Social networking are getting hammered by the press following several high profile cyber-bullying cases on Twitter and Ask.fm. Politicians and parents are being vocal, wanting to ban social networking usage, and pass laws to regulate the internet, both of which are pointless and rather concerning exercises.
The answer is education, and "privacy on" default settings.
It should be mandatory for all UK primary school children to be properly educated on how to use the internet safety, learning about their online privacy and how to use social networking safely.This should be akin to the cycling proficiency test, as with kids riding bikes, all kids are online. Indeed many UK primary school aged children are using social network sites despite the teenage age limits, the problem is some parents are complete luddites, and are alien to such communication technologies, so cannot teach their sons and daughters even the very basics of online safety.

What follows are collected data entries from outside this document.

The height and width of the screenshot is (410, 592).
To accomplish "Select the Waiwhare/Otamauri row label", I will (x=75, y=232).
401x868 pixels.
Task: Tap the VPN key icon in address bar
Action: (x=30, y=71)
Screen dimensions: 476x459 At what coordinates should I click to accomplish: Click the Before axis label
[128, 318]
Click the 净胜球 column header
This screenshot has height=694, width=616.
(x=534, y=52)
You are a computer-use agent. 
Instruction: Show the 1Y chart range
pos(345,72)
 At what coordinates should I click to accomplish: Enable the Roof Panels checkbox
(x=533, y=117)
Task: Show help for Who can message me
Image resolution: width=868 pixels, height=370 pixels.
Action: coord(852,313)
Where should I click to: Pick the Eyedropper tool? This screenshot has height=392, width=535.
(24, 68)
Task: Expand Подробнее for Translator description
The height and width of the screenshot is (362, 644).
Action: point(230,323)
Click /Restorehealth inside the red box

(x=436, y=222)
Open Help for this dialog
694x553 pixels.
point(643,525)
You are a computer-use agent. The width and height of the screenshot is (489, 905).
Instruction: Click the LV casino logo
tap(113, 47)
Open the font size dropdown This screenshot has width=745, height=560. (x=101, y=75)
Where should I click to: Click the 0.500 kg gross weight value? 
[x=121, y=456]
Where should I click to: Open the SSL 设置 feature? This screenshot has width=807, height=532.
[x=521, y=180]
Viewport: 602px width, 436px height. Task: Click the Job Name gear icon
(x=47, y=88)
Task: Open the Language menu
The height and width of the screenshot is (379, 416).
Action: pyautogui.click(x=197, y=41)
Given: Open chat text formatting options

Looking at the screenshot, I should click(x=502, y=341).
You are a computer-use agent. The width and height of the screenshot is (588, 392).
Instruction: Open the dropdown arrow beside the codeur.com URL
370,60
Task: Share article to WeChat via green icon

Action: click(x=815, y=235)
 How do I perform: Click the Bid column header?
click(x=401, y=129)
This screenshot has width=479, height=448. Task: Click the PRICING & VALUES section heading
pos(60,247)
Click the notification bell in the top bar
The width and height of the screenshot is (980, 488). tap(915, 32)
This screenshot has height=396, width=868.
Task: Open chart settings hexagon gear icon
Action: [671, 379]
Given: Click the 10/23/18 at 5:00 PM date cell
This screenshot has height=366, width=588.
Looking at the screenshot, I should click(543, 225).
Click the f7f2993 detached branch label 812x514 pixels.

Default privacy settings on social networking sites are part of the problem. Any company, such as Ask.fm, which doesn't provide a default settings of privacy protection upon sign up, should be ridiculed by the media, users must turn off privacy themselves, which ensures they consider and accept the risk it posses to them. Perhaps such companies will eventually bow to public pressure and change their default privacy settings, as seen with twitter, they responded to such pressure with the abuse reporting this week, but in the past without the media spotlight, they just ignored their user's complaints. Many social networking sites desire to have user privacy set as off, as it is a fundamental ingredient to allow them to grow vast number of subscribers, which means bigger advertisement revenues, meaning more profit.
As teacher, parent or child, if need further information on internet safety or even find yourself in a jam, you can get all the help you need at http://www.saferinternet.org.uk/
Thanks for this blog..........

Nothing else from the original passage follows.